ClusterLabs / ha_cluster_exporter

Prometheus exporter for Pacemaker based Linux HA clusters
Apache License 2.0
79 stars 35 forks source link

Include Cluster Attributes Metrics #162

Closed diegoakechi closed 4 years ago

diegoakechi commented 4 years ago

Some resource agents uses the Cluster Attributes for communication between nodes and also to store some internal metadata that are used in order to make decisions. The ha_cluster_exporter should expose these attributes as it can compose better alerting and troubleshooting when the cluster take some actions.
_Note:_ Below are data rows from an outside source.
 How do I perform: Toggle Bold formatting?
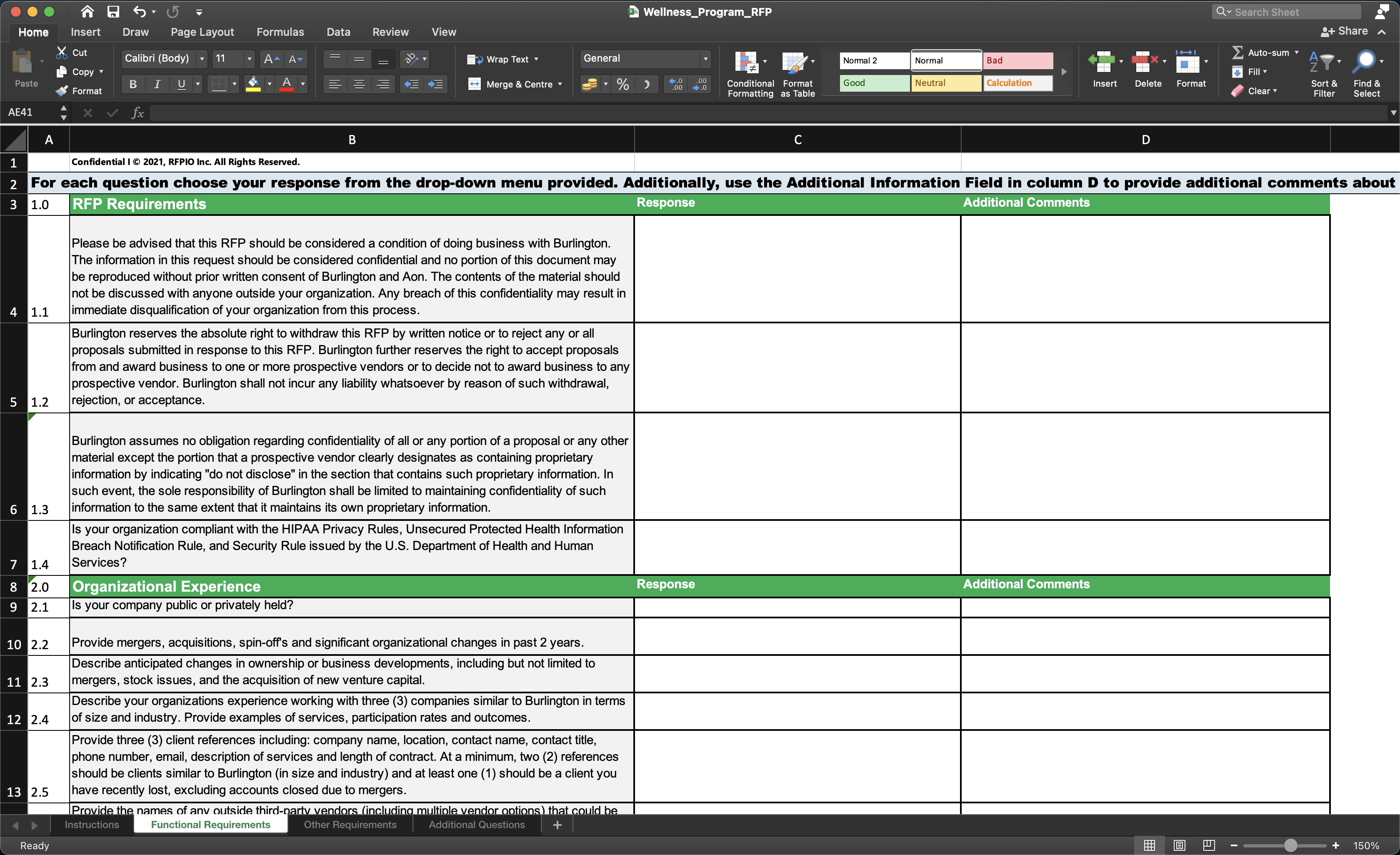133,85
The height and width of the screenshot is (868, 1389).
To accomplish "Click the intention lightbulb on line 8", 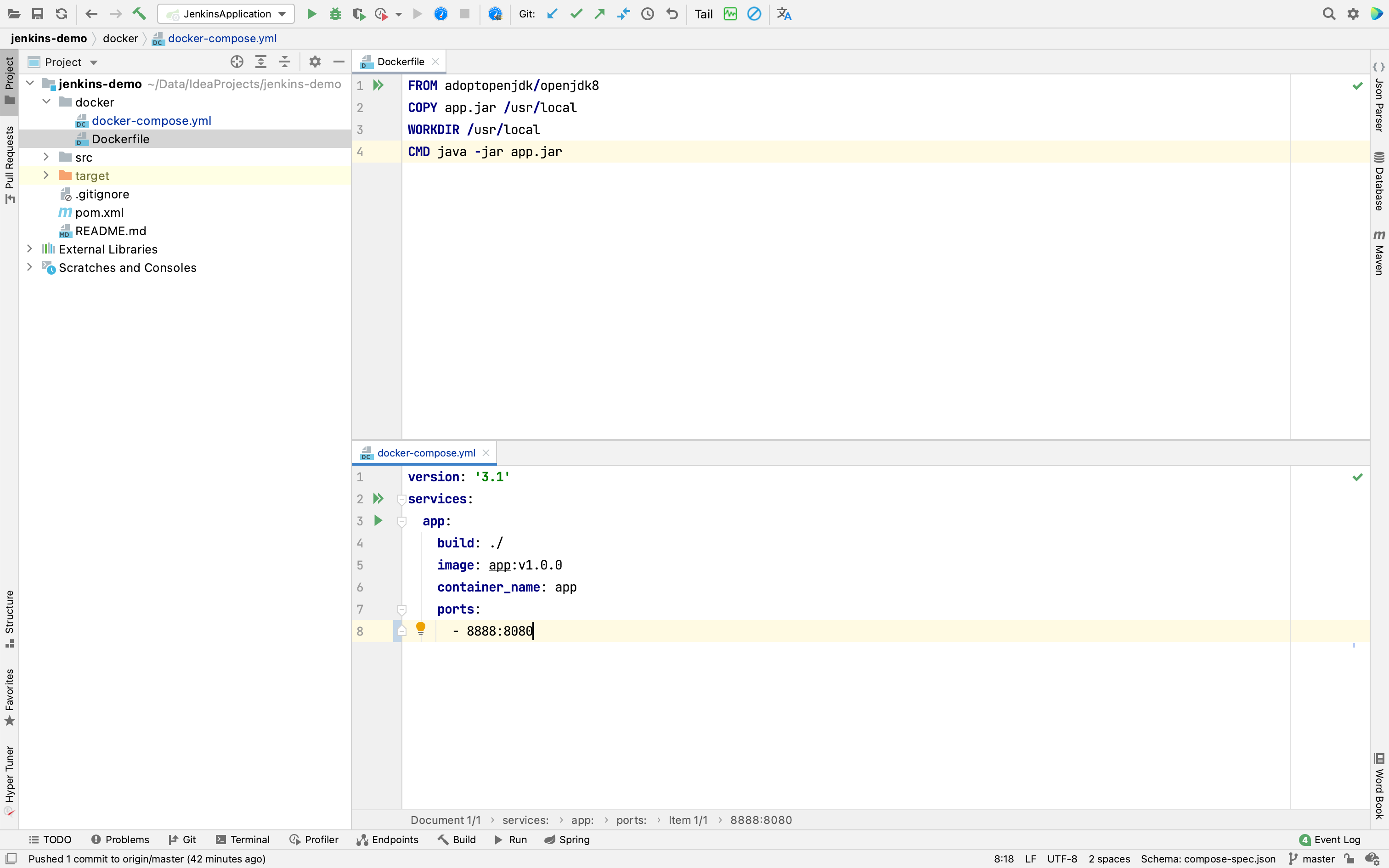I will pyautogui.click(x=421, y=628).
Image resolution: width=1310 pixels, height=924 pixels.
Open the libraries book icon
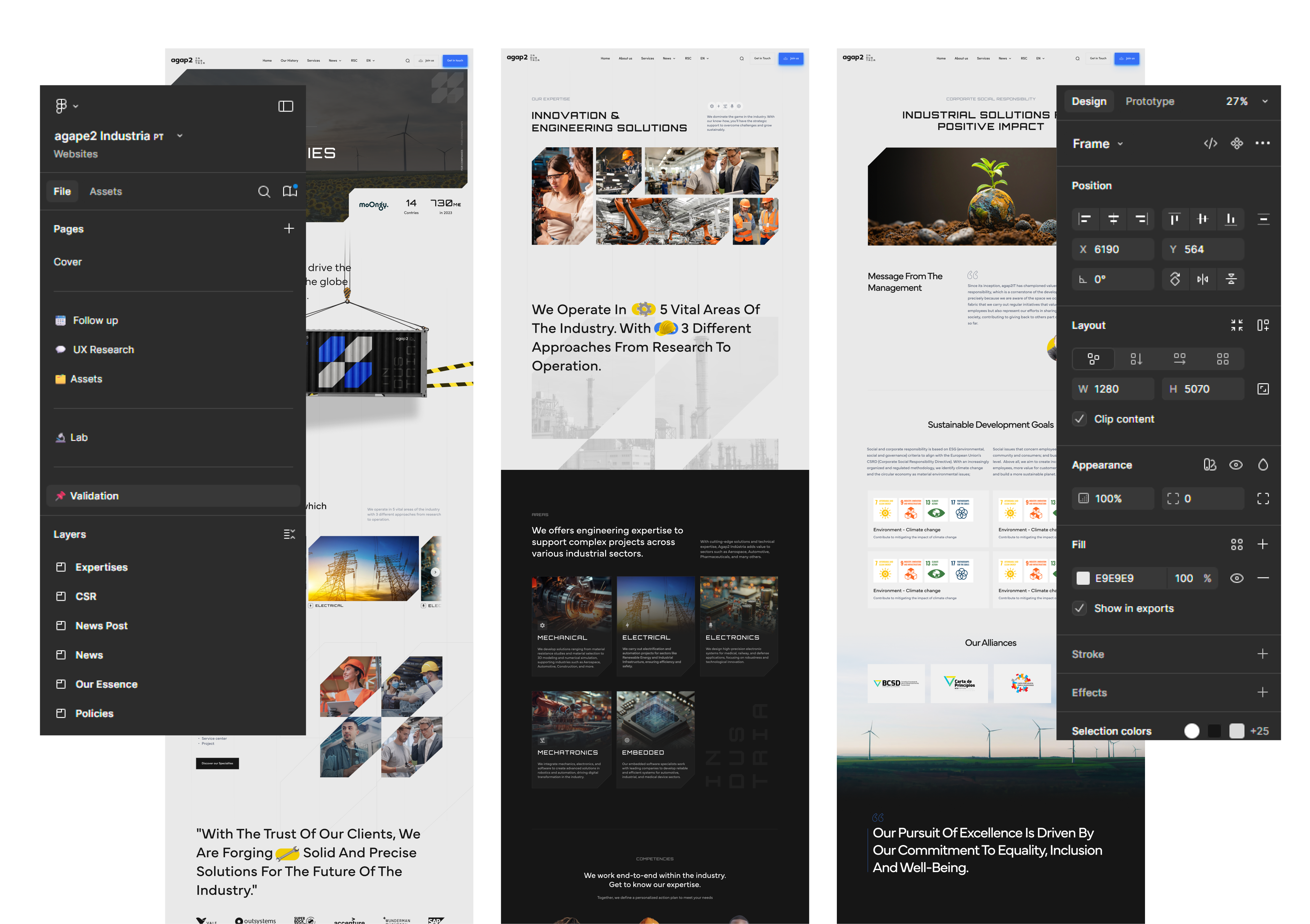tap(290, 191)
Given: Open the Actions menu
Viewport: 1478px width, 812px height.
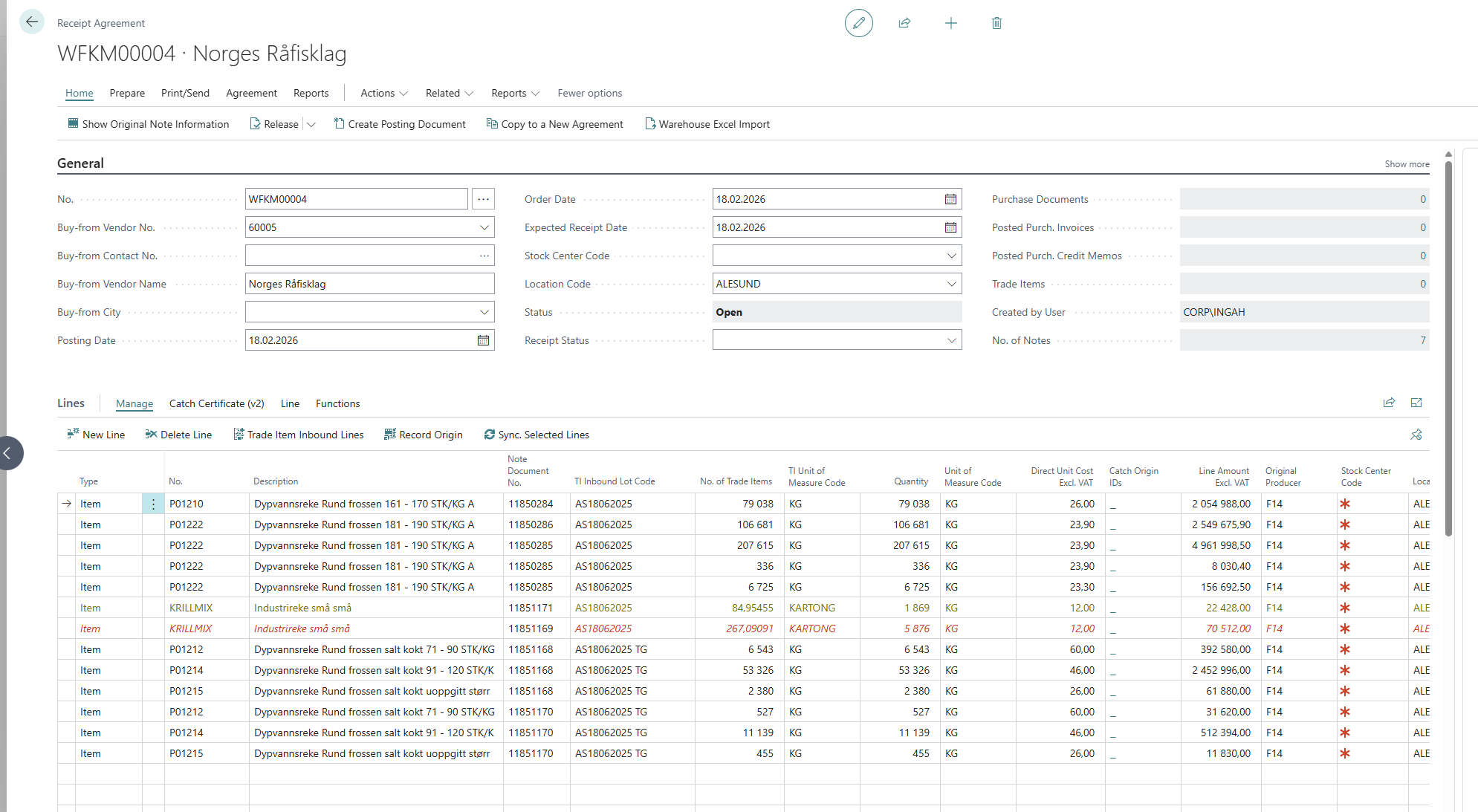Looking at the screenshot, I should [383, 93].
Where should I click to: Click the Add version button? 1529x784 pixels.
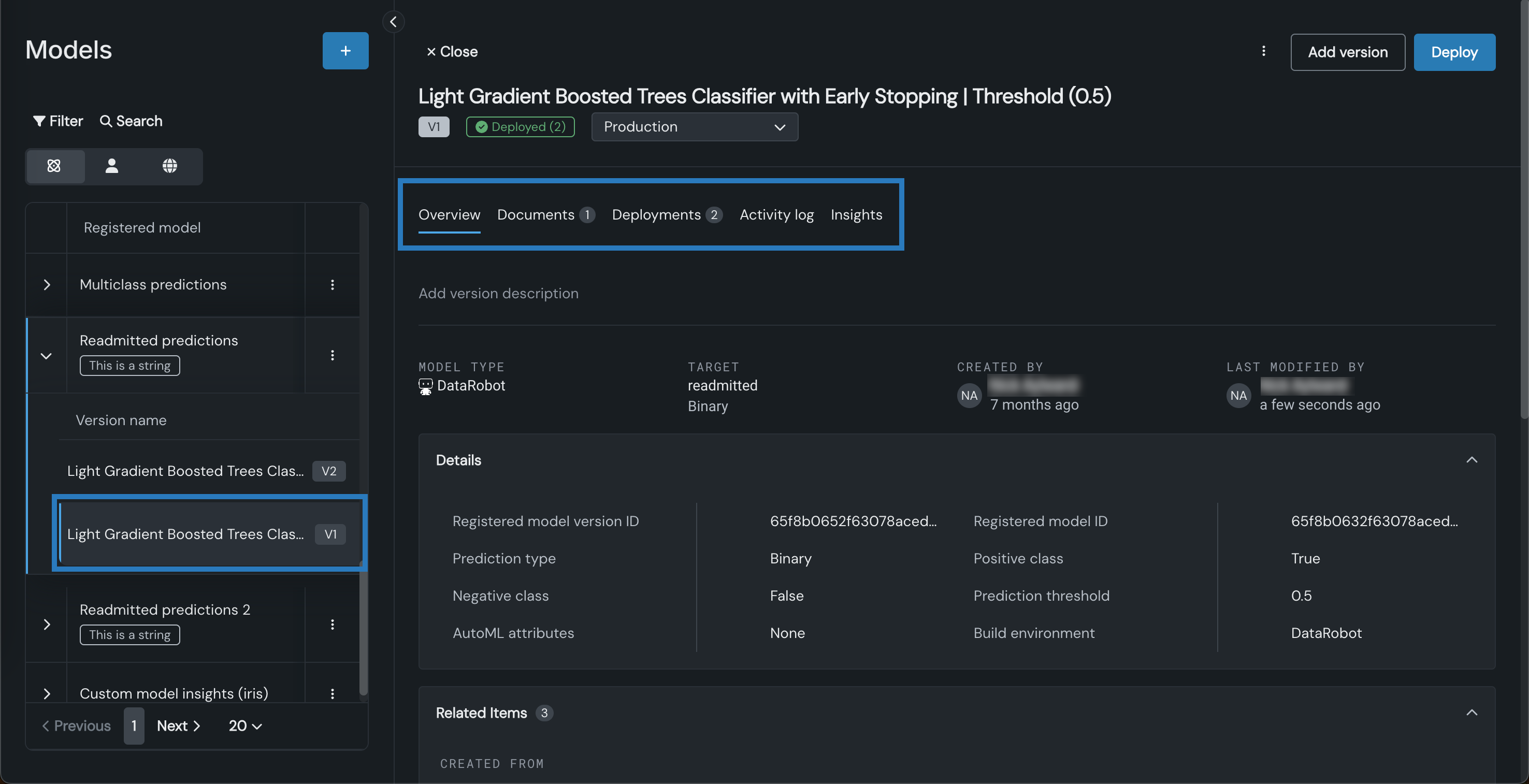(1347, 52)
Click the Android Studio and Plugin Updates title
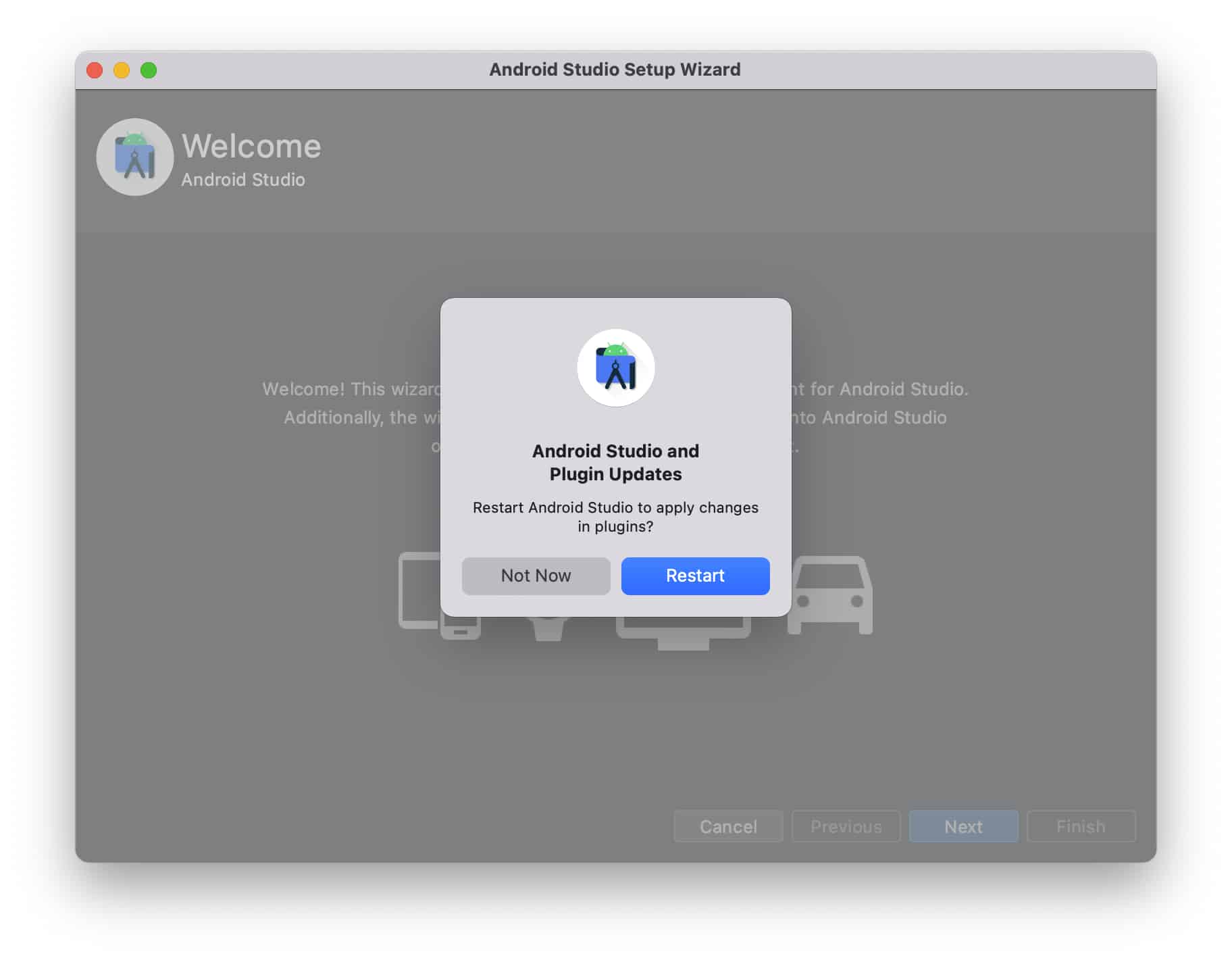Viewport: 1232px width, 962px height. [615, 462]
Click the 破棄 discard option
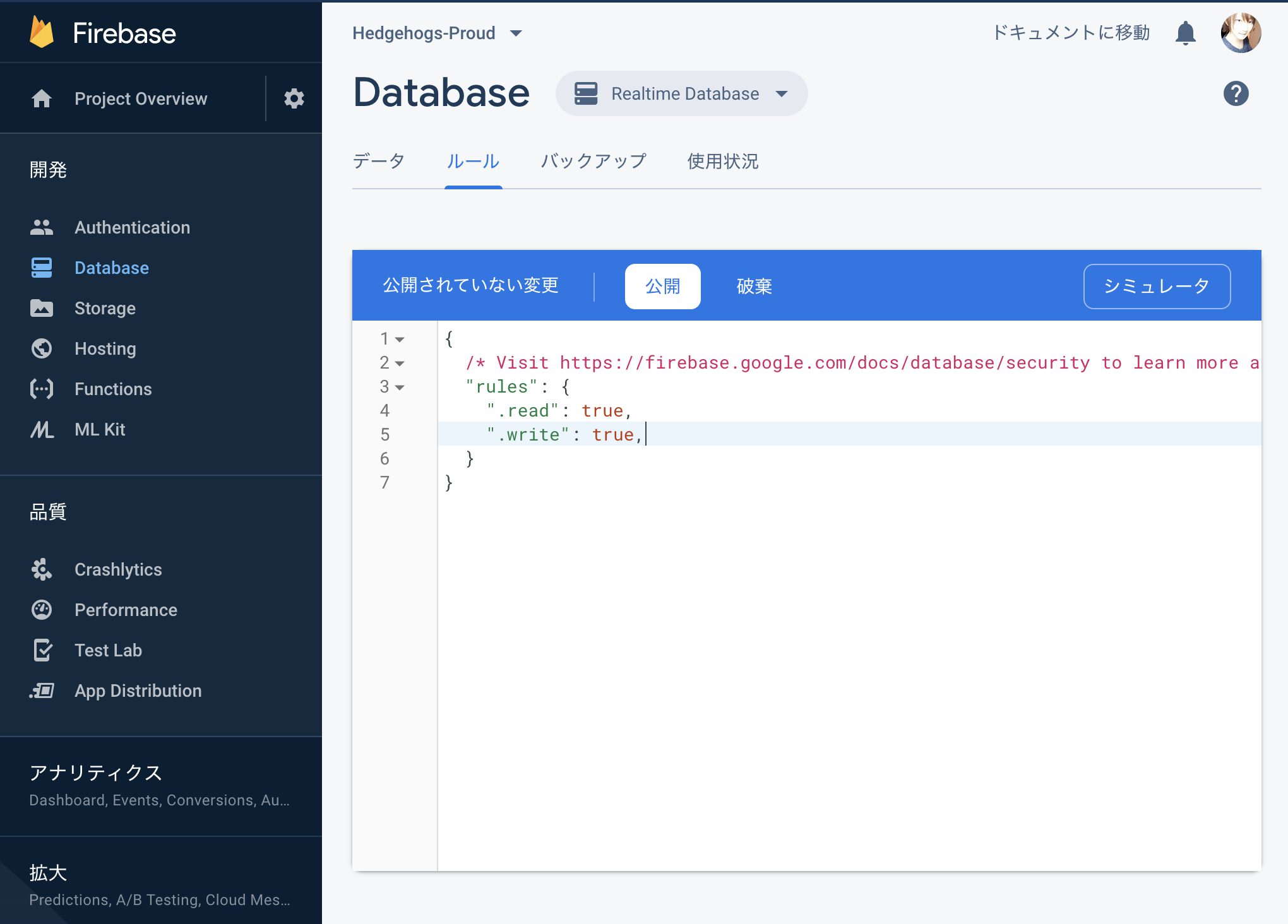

On example is the SAPHanaSR resource agents that uses the below attributes:

Node Attributes:
* Node hana01:
    + hana_prd_clone_state              : PROMOTED  
    + hana_prd_op_mode                  : logreplay 
    + hana_prd_remoteHost               : hana02    
    + hana_prd_roles                    : 4:P:master1:master:worker:master
    + hana_prd_site                     : PRIMARY_SITE_NAME
    + hana_prd_srmode                   : sync
    + hana_prd_sync_state               : PRIM
    + hana_prd_version                  : 2.00.040.00.1553674765
    + hana_prd_vhost                    : hana01    
    + lpa_prd_lpt                       : 1592233031
    + master-rsc_SAPHana_PRD_HDB00      : 150
* Node hana02:
    + hana_prd_clone_state              : DEMOTED   
    + hana_prd_op_mode                  : logreplay 
    + hana_prd_remoteHost               : hana01    
    + hana_prd_roles                    : 4:S:master1:master:worker:master
    + hana_prd_site                     : SECONDARY_SITE_NAME
    + hana_prd_srmode                   : sync
    + hana_prd_sync_state               : SFAIL
    + hana_prd_version                  : 2.00.040.00.1553674765
    + hana_prd_vhost                    : hana02    
    + lpa_prd_lpt                       : 10
    + master-rsc_SAPHana_PRD_HDB00      : -INFINITY 

Depending on how the resource agent sets some of these values (like the roles), the resource agent will trigger failover, or will stop a possible failover, etc.